The evangelical fascination with hell
When I grew up in the evangelical church, I was taught that Hell was basically a literal place beneath the earth, where those who didn’t believe in Jesus would be punished for eternity. For those who went there, it would be a place of both psychological torment — at the knowledge that they had lost the opportunity for salvation — and physical ones inflicted by Satan and his band of evil minions.
From his lofty throne, God will look down and laugh at the suffering of the damned, said the English puritan Richard Baxter. “Is it not a terrible thing,” he asked, “to a wretched soul, when it shall lie roaring perpetually … in the flames of Hell, and the God of mercy himself shall laugh at them?”
As a teenager, this was a very powerful motivator. With the threat of hell hanging over me, I was very cooperative and compliant when it came to accepting Jesus Christ as my personal Lord and savior.
I’m not alone.
After all, it’s natural for people to want things to turn out well in the end, both in life and, apparently, afterward. In fact, roughly seven in ten (72%) Americans say they believe in heaven — defined as a place “where people who have led good lives are eternally rewarded,” according to another survey by Pew. But at the same time, 58% of U.S. adults also believe in Hell — a place “where people who have led bad lives and die without being sorry are eternally punished.”
Indeed, the vast majority of the world’s two billion Christians believe in the concept of heaven and hell as a place of either eternal reward, or eternal torment. In fact, when I wrote an article where I questioned this concept of hell, it was met with all kinds of sharp rebukes, warnings, and corrections by well-meaning Christians — concerned, no doubt, for my mortal soul.
You see, they all assume that their view of Hell is supported by Scripture and taught by Jesus himself. But is it? The answer might surprise you.

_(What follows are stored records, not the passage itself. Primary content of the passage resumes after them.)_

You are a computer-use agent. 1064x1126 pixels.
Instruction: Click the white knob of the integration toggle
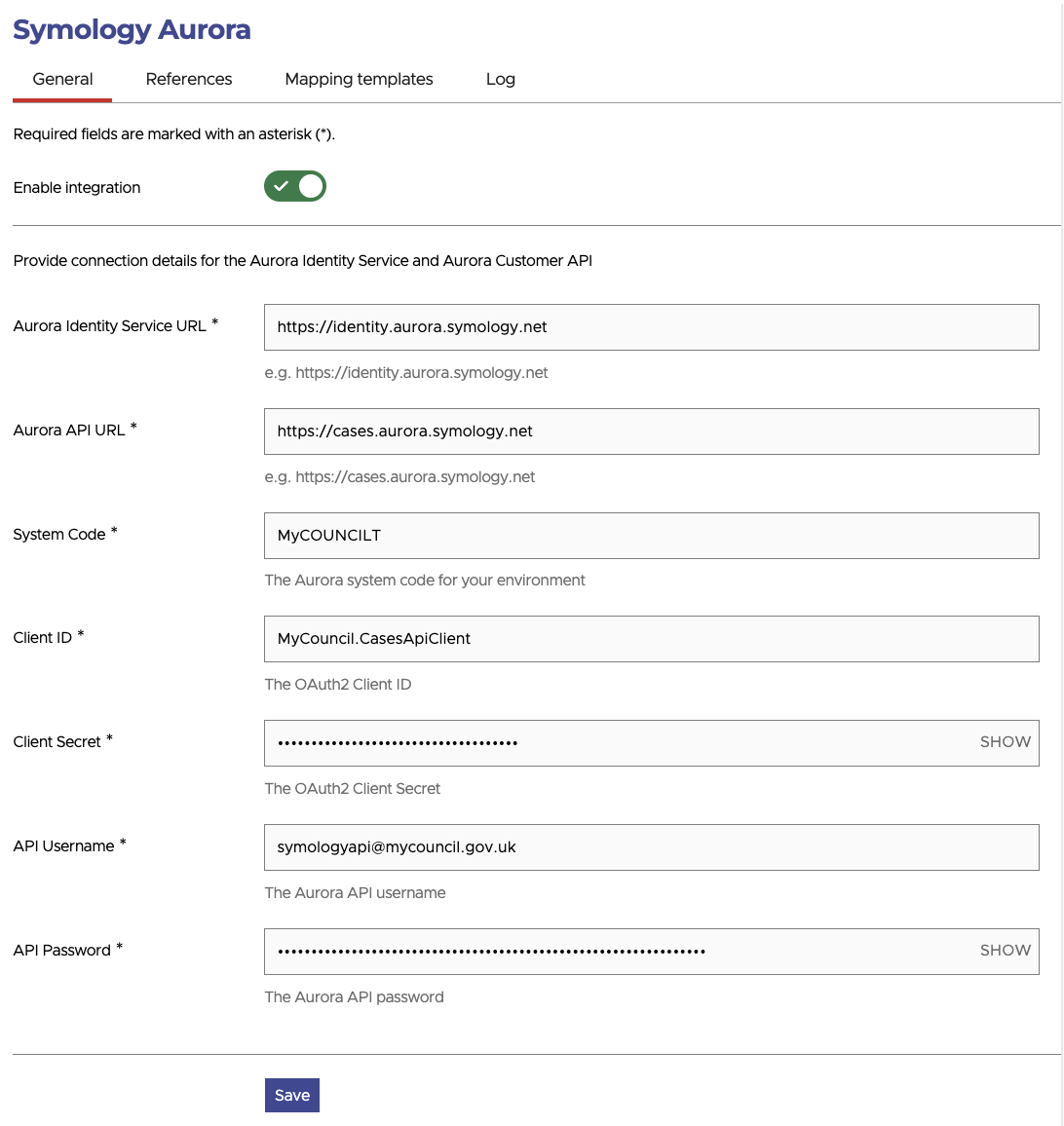(x=309, y=186)
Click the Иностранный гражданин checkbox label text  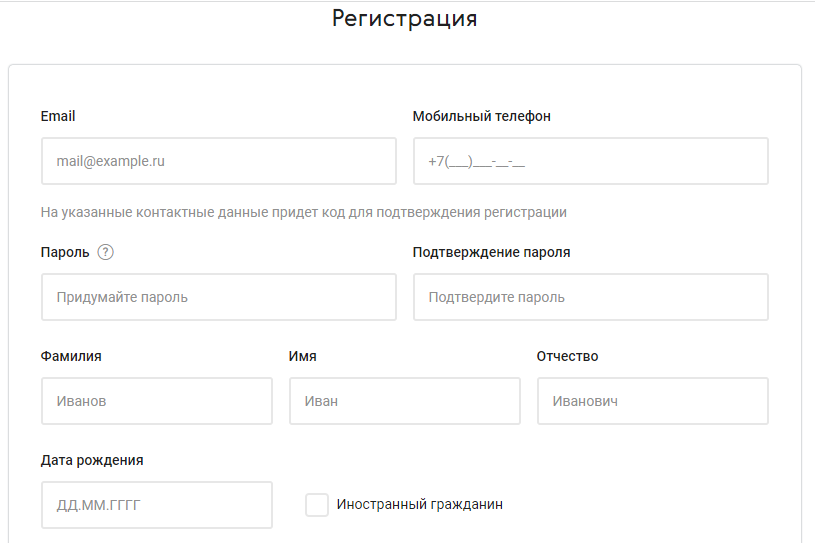tap(419, 505)
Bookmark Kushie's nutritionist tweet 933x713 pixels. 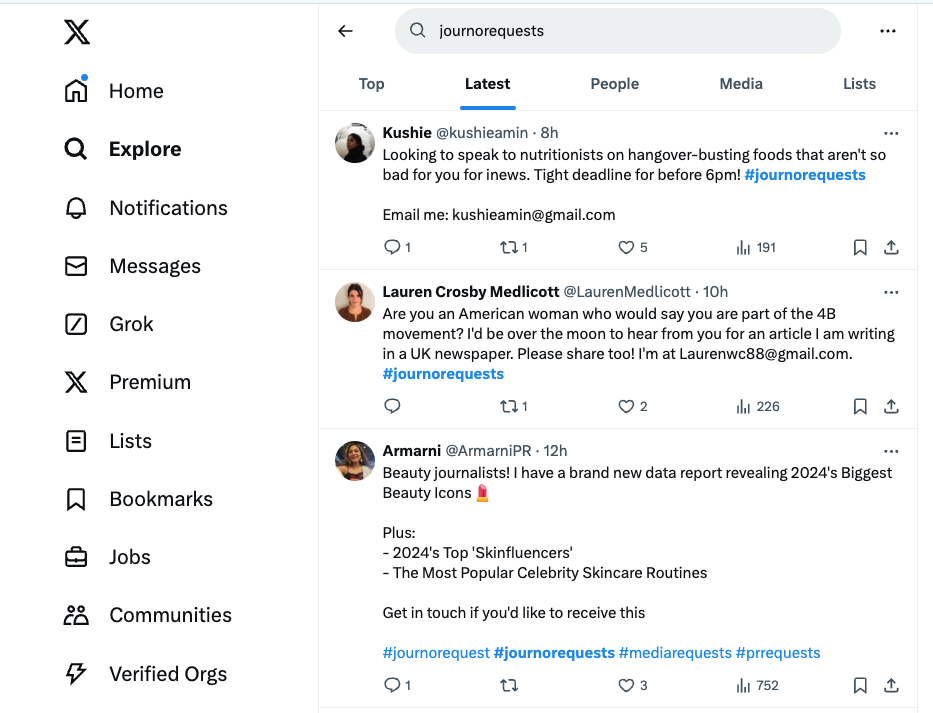859,247
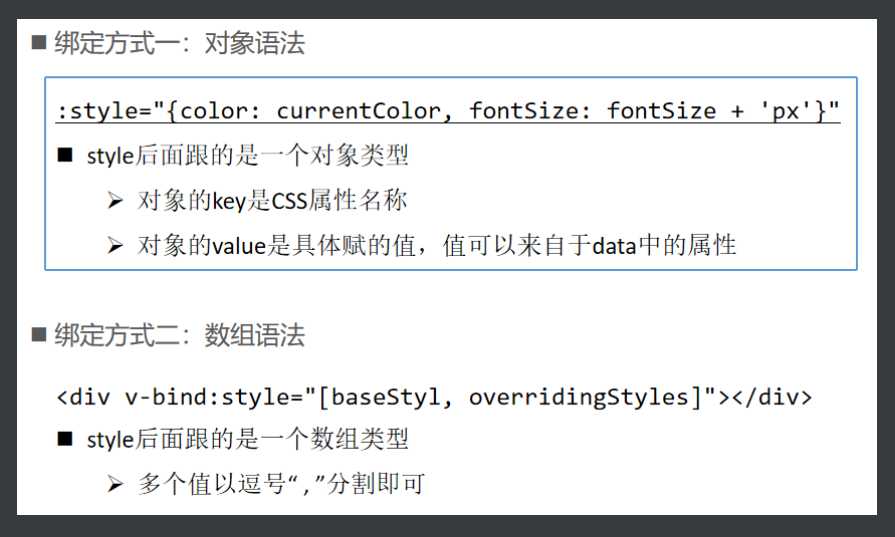Click the square bullet before 绑定方式二
Image resolution: width=895 pixels, height=537 pixels.
[39, 334]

Did Jesus believe in hell?
Modern, mainline Christians tend to view the body and the soul as two distinct parts of the person. The body is the part you can see, and the soul is this invisible part of you that apparently lives on after you die — in either heaven or hell. Most Christians believe that the soul can be separated from the body and still carry on living somewhere.
However, the ancient Israelites had a very different understanding of the relationship between body and soul. In the Old Testament, the soul was understood as more like what we would call the breath.
When God created Adam, his life came from the breath that God breathed into him. Obviously, when our final breath leaves our body, our body no longer lives, but neither does the breath continue to exist. So, the ancient Hebrew understanding of the soul was that it didn’t go anywhere because — like breath — it was simply the thing that made the body alive. And so, in the Old Testament, there was no belief that the soul goes to either heaven or hell. That’s right, in the Old Testament, the assumption was that the dead are simply dead.
It was only about 200 years before the birth of Christ that Jewish thinkers began to entertain the idea of the afterlife. At that time in history, the nation of Israel had been oppressed for centuries by various conquering empires. And they collectively longed for a return to the glory days — the resurrection of the nation, if you will.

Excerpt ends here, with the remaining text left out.